--- Exercise task A ---
Summarize the commentary on the Glasgow East result in two sentences.

--- Reading text ---
::::::::::

Silver linings (yes, there are some)

GLASGOW East has a new MP, and I suppose the first silver lining I can think of is that he’ll only be there until the next general election.

Also, last night’s result says almost nothing about Scots’ support for, or opposition to, independence. In this respect, the Glasgow East result was no different from other contests that have taken place throughout the UK from time to time. Voters chose the SNP, not because they’ve had a sudden conversion to independence, but because they wanted to give Labour a kicking and they opted for the party best placed to do that. That’s what happens when governments are (temporarily, I hope) unpopular.

::::::::::

--- Dataset excerpts ---
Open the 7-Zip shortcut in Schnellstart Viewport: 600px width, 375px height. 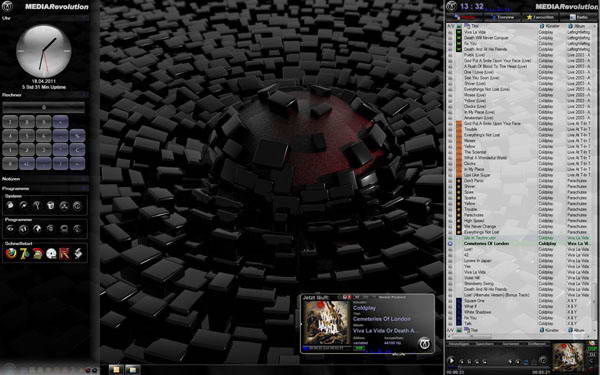pos(24,253)
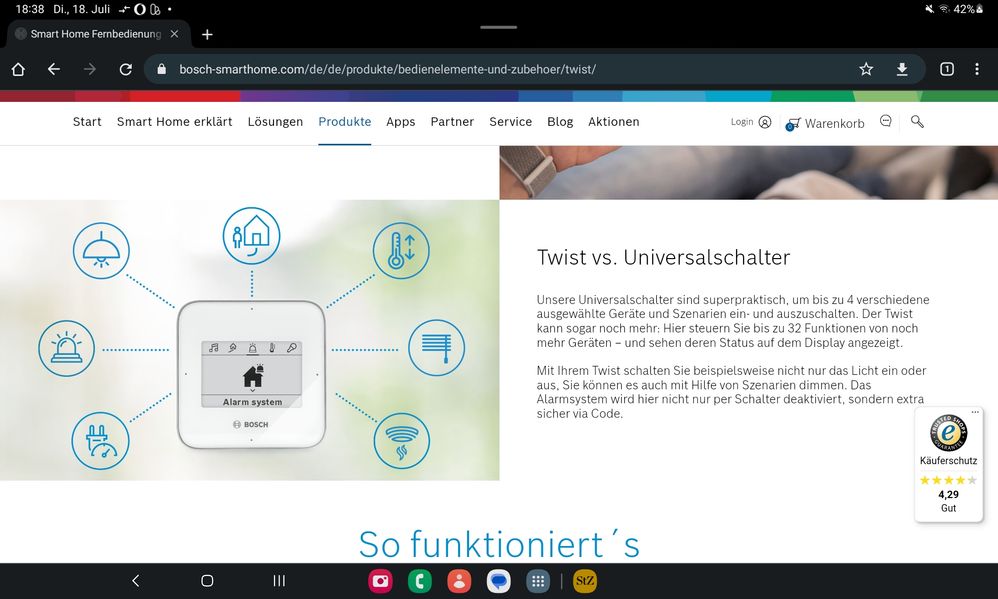Click the alarm siren icon in the diagram

pos(66,349)
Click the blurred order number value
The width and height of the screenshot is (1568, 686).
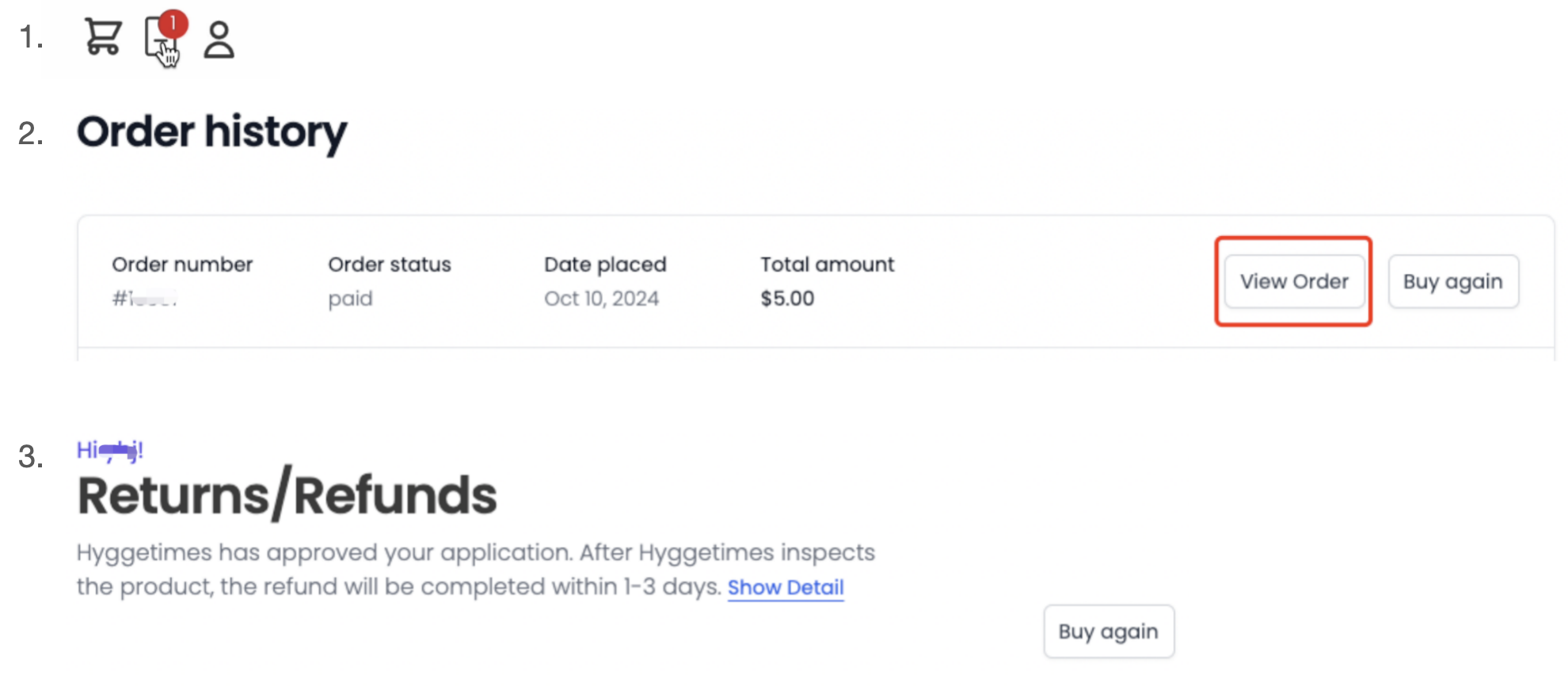[x=144, y=299]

::::::::::

--- Exercise task B ---
Render the lines of the entries as a JSON list of strings, one string per line, starting at the line that contains "Click the blurred order number value" and ending at the end of the entries. Skip blank lines and leave out the pictures.

--- Correct response A ---
The new MP for Glasgow East will only hold the seat until the next general election, which the writer calls the first silver lining. The result says almost nothing about Scots' support for or opposition to independence, because voters chose the SNP to give Labour a kicking, not because of a sudden conversion to independence.

--- Correct response B ---
[
  "Click the blurred order number value",
  "The width and height of the screenshot is (1568, 686).",
  "[x=144, y=299]"
]